What needs to be done: Echo the stretch of rows from the line containing "Select the Overview tab" through the line containing "[x=134, y=467]", both included, and leave out any pictures.

Supplied material:
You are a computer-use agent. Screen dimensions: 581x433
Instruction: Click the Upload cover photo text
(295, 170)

---

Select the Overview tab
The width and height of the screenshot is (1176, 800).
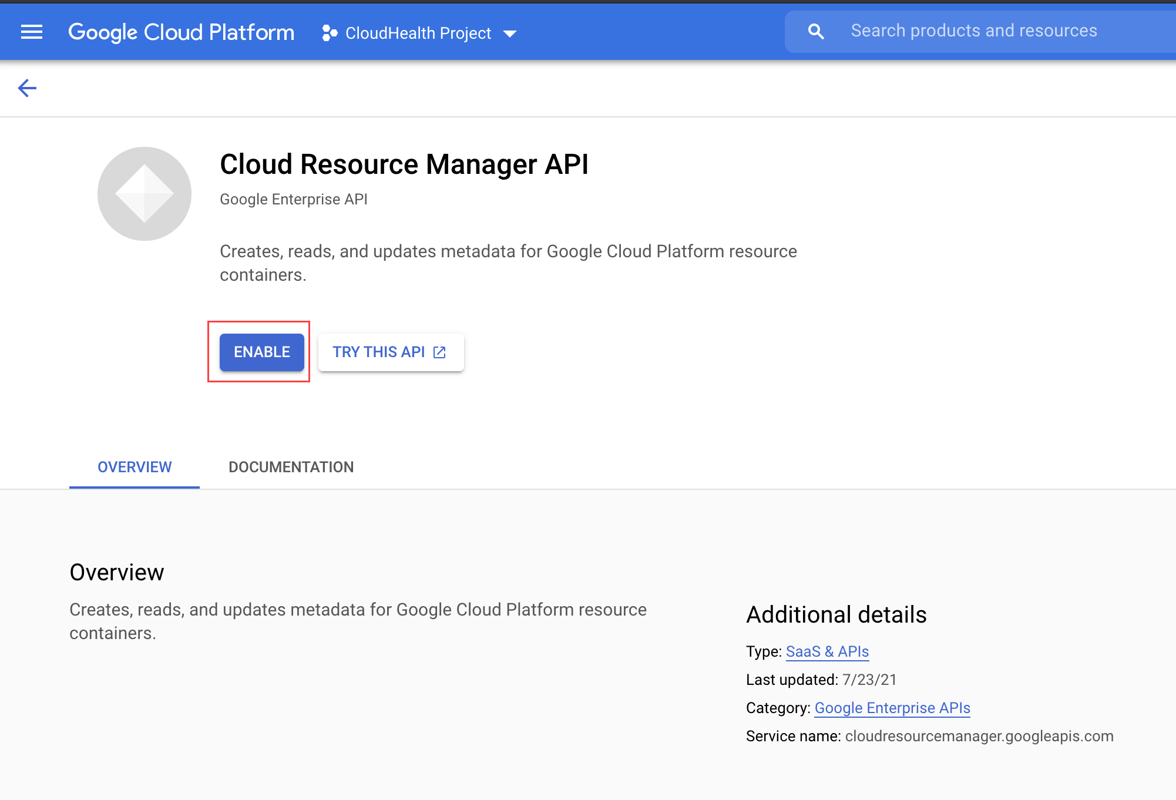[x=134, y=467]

Solution to this task:
Select the Overview tab
The width and height of the screenshot is (1176, 800).
[x=134, y=467]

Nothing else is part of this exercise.